◆ **Problem description**:
Print every line below exactly. Skip the pictures.

◆ **Input data**:
********************

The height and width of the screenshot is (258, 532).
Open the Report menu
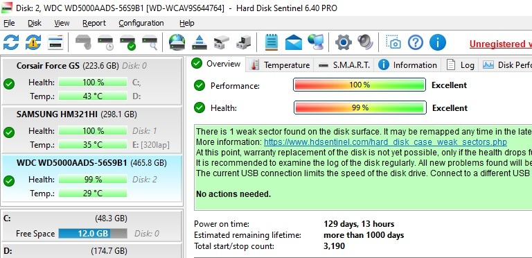pos(94,23)

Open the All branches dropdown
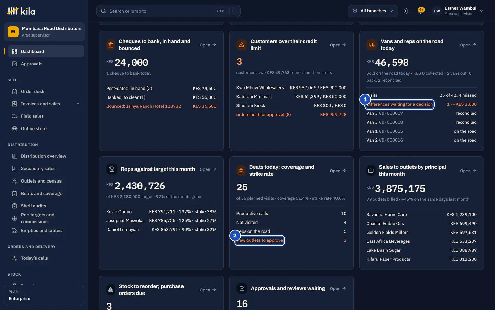373,11
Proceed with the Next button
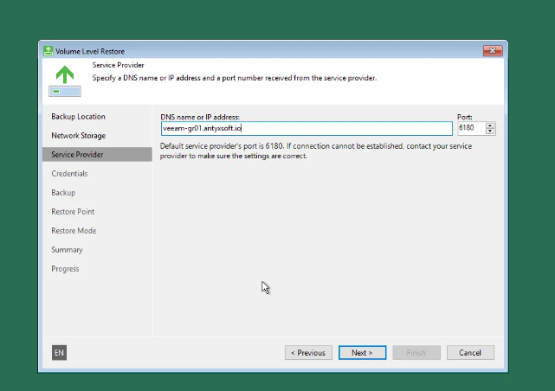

********************

◆ **Result**:
The height and width of the screenshot is (258, 532).
Open the Report menu
pos(94,23)

Open the All branches dropdown
373,11
Proceed with the Next button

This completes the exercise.